ABB Automation & Power World, #APworld for those on twitter, is a three-day, comprehensive users conference and exhibition that showcases the group’s extensive automation and power offerings and expertise under one roof, “the widest range of technologies from one company at any one conference.”  The 2011 event included more than over 500 hours of workshops, customer case histories, partner presentations, and hands-on training sessions, as well as the massive exhibit hall and unique demonstration areas. Although primarily a North American affair with the increased use of social media platforms more and more people outside of that geographic area are taking an interest in proceedings at this now annual event. We reported last years event also, Power, Energy and er Automation? and there the question among the automation people there was Where is the automation? This question appears not to have been raised this time!

“We are honoured with the continued record breaking attendance of this event, and for the opportunity to host this valuable learning forum for our customers,” said Enrique Santacana, Region Manager for ABB North America and Event Chairman. “The energy, enthusiasm and optimism found throughout the entire conference this year is indicative of improving economic conditions in the industries we serve. We have received overwhelmingly positive feedback from our customers and partners on how they will benefit going forward from attending this event.”

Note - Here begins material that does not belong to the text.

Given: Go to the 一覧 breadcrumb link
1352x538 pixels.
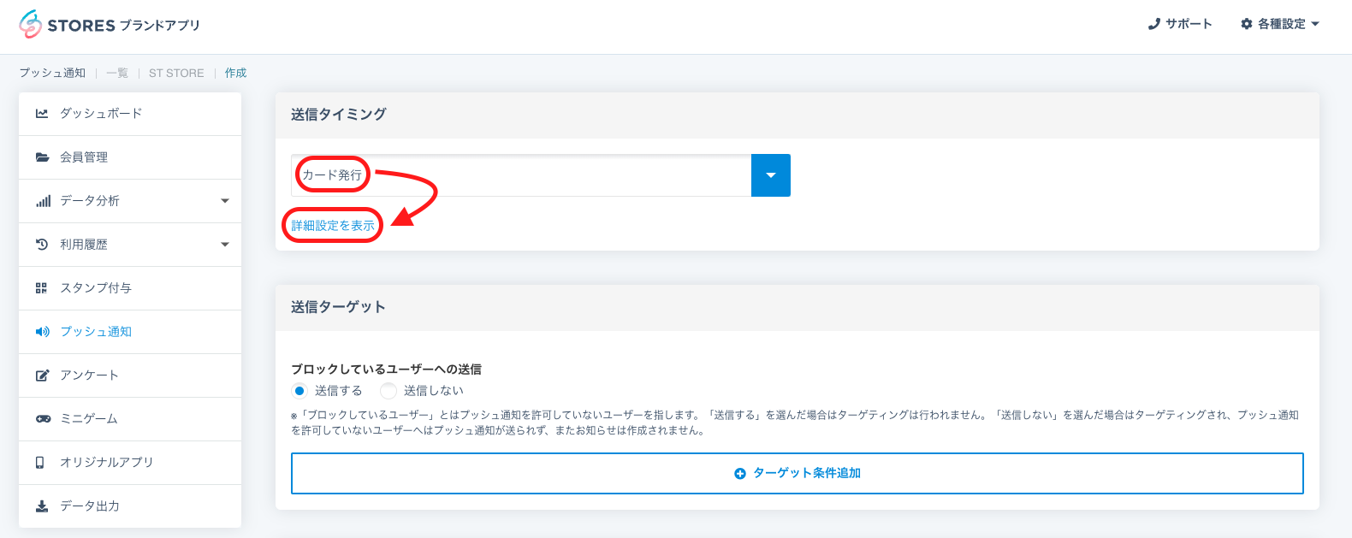Looking at the screenshot, I should [x=117, y=74].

ABB designed its largest customer event for automation, robotics, industrial power and utility power users in engineering, operations, mill, plant, general management, and executive management in a wide variety of industries. Organised workshops, as well as information networking with their experts, industry experts and end user peers helped attendees share best practices, as well as learn how to reduce costs while improving their productivity and efficiency, be more competitive in today’s challenging economic environment, and build the foundation for future growth and prosperity.

The continued convergence of key market issues, such as the need to improve energy efficiency, optimize all aspects of manufacturing productivity and use of raw materials, and critical issues such as cybersecurity and process safety, have exponentially increased interest for automation and power customers.. ABB’s unique scope of supply and resident expertise addresses the entire spectrum of the energy efficiency and industrial productivity issues, from power generation and distribution to use in production and automation, as well as process reliability, efficiency and safety, and provides customers with the competitive edge they need to succeed today and in the future.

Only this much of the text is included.